[Records from a data source]

■ ■ ■ ■

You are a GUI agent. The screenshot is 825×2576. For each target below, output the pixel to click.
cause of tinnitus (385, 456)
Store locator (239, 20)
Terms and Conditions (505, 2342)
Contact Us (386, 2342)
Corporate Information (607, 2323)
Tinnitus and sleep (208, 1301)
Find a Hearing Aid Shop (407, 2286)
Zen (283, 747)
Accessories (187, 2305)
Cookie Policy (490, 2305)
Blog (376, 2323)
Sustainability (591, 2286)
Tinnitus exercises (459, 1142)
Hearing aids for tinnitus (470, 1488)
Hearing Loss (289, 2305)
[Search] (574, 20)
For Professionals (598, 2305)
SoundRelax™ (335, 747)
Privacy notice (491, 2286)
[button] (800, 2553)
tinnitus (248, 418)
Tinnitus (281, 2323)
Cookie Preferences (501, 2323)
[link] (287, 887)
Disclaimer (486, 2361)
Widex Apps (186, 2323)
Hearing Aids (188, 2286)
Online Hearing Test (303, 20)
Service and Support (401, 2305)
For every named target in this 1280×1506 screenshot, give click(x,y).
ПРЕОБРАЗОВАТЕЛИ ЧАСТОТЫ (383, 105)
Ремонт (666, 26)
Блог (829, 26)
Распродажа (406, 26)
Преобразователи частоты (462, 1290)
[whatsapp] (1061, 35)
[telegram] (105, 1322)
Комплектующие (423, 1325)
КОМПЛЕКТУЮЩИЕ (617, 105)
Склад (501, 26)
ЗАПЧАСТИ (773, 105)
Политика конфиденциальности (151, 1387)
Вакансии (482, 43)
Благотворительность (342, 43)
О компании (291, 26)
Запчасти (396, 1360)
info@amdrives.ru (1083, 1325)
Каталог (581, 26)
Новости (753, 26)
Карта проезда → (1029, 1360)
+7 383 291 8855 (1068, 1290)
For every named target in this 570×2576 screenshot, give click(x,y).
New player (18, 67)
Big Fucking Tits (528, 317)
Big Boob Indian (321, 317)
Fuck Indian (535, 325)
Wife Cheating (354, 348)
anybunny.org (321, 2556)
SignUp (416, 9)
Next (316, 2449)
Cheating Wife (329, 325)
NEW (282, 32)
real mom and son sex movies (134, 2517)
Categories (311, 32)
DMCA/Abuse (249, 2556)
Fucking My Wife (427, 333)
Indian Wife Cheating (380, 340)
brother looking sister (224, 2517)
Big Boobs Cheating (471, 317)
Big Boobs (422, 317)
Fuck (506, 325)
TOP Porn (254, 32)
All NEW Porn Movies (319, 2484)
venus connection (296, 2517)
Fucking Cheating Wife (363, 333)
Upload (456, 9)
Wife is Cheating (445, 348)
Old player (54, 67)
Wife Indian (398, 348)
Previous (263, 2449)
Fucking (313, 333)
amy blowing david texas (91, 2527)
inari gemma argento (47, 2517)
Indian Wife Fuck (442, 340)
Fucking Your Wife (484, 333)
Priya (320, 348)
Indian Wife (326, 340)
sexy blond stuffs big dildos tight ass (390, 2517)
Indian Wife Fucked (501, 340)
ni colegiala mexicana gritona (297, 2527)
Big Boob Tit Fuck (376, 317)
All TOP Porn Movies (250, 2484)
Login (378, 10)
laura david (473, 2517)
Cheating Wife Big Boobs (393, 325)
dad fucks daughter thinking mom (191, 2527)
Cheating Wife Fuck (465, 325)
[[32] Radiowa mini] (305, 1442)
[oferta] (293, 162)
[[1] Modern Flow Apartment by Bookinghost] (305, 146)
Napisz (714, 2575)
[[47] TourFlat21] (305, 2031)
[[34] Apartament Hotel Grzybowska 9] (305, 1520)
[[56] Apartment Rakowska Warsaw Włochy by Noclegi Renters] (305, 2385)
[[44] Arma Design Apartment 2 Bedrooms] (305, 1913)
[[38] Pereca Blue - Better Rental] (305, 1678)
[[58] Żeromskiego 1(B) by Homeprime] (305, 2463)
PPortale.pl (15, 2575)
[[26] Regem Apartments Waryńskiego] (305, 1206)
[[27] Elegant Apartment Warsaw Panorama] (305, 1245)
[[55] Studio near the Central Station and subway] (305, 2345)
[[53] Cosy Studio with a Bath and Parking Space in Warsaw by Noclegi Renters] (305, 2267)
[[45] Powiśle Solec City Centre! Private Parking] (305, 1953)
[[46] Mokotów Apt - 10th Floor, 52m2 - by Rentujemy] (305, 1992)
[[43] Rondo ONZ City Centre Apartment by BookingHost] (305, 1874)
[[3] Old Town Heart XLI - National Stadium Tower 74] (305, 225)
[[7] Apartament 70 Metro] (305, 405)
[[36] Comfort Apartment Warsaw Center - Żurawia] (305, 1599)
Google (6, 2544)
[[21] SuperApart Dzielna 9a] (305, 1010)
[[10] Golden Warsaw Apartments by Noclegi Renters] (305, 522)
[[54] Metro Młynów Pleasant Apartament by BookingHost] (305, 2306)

■ ■ ■ ■

**TRY IT:** Output the records exactly.

**RESPONSE:**
You are a GUI agent. The screenshot is 825×2576. For each target below, output the pixel to click.
cause of tinnitus (385, 456)
Store locator (239, 20)
Terms and Conditions (505, 2342)
Contact Us (386, 2342)
Corporate Information (607, 2323)
Tinnitus and sleep (208, 1301)
Find a Hearing Aid Shop (407, 2286)
Zen (283, 747)
Accessories (187, 2305)
Cookie Policy (490, 2305)
Blog (376, 2323)
Sustainability (591, 2286)
Tinnitus exercises (459, 1142)
Hearing aids for tinnitus (470, 1488)
Hearing Loss (289, 2305)
[Search] (574, 20)
For Professionals (598, 2305)
SoundRelax™ (335, 747)
Privacy notice (491, 2286)
[button] (800, 2553)
tinnitus (248, 418)
Tinnitus (281, 2323)
Cookie Preferences (501, 2323)
[link] (287, 887)
Disclaimer (486, 2361)
Widex Apps (186, 2323)
Hearing Aids (188, 2286)
Online Hearing Test (303, 20)
Service and Support (401, 2305)
For every named target in this 1280×1506 screenshot, give click(x,y).
ПРЕОБРАЗОВАТЕЛИ ЧАСТОТЫ (383, 105)
Ремонт (666, 26)
Блог (829, 26)
Распродажа (406, 26)
Преобразователи частоты (462, 1290)
[whatsapp] (1061, 35)
[telegram] (105, 1322)
Комплектующие (423, 1325)
КОМПЛЕКТУЮЩИЕ (617, 105)
Склад (501, 26)
ЗАПЧАСТИ (773, 105)
Политика конфиденциальности (151, 1387)
Вакансии (482, 43)
Благотворительность (342, 43)
О компании (291, 26)
Запчасти (396, 1360)
info@amdrives.ru (1083, 1325)
Каталог (581, 26)
Новости (753, 26)
Карта проезда → (1029, 1360)
+7 383 291 8855 (1068, 1290)
For every named target in this 570×2576 screenshot, give click(x,y).
New player (18, 67)
Big Fucking Tits (528, 317)
Big Boob Indian (321, 317)
Fuck Indian (535, 325)
Wife Cheating (354, 348)
anybunny.org (321, 2556)
SignUp (416, 9)
Next (316, 2449)
Cheating Wife (329, 325)
NEW (282, 32)
real mom and son sex movies (134, 2517)
Categories (311, 32)
DMCA/Abuse (249, 2556)
Fucking My Wife (427, 333)
Indian Wife Cheating (380, 340)
brother looking sister (224, 2517)
Big Boobs Cheating (471, 317)
Big Boobs (422, 317)
Fuck (506, 325)
TOP Porn (254, 32)
All NEW Porn Movies (319, 2484)
venus connection (296, 2517)
Fucking Cheating Wife (363, 333)
Upload (456, 9)
Wife is Cheating (445, 348)
Old player (54, 67)
Wife Indian (398, 348)
Previous (263, 2449)
Fucking (313, 333)
amy blowing david texas (91, 2527)
inari gemma argento (47, 2517)
Indian Wife Fuck (442, 340)
Fucking Your Wife (484, 333)
Priya (320, 348)
Indian Wife (326, 340)
sexy blond stuffs big dildos tight ass (390, 2517)
Indian Wife Fucked (501, 340)
ni colegiala mexicana gritona (297, 2527)
Big Boob Tit Fuck (376, 317)
All TOP Porn Movies (250, 2484)
Login (378, 10)
laura david (473, 2517)
Cheating Wife Big Boobs (393, 325)
dad fucks daughter thinking mom (191, 2527)
Cheating Wife Fuck (465, 325)
[[32] Radiowa mini] (305, 1442)
[oferta] (293, 162)
[[1] Modern Flow Apartment by Bookinghost] (305, 146)
Napisz (714, 2575)
[[47] TourFlat21] (305, 2031)
[[34] Apartament Hotel Grzybowska 9] (305, 1520)
[[56] Apartment Rakowska Warsaw Włochy by Noclegi Renters] (305, 2385)
[[44] Arma Design Apartment 2 Bedrooms] (305, 1913)
[[38] Pereca Blue - Better Rental] (305, 1678)
[[58] Żeromskiego 1(B) by Homeprime] (305, 2463)
PPortale.pl (15, 2575)
[[26] Regem Apartments Waryńskiego] (305, 1206)
[[27] Elegant Apartment Warsaw Panorama] (305, 1245)
[[55] Studio near the Central Station and subway] (305, 2345)
[[53] Cosy Studio with a Bath and Parking Space in Warsaw by Noclegi Renters] (305, 2267)
[[45] Powiśle Solec City Centre! Private Parking] (305, 1953)
[[46] Mokotów Apt - 10th Floor, 52m2 - by Rentujemy] (305, 1992)
[[43] Rondo ONZ City Centre Apartment by BookingHost] (305, 1874)
[[3] Old Town Heart XLI - National Stadium Tower 74] (305, 225)
[[7] Apartament 70 Metro] (305, 405)
[[36] Comfort Apartment Warsaw Center - Żurawia] (305, 1599)
Google (6, 2544)
[[21] SuperApart Dzielna 9a] (305, 1010)
[[10] Golden Warsaw Apartments by Noclegi Renters] (305, 522)
[[54] Metro Młynów Pleasant Apartament by BookingHost] (305, 2306)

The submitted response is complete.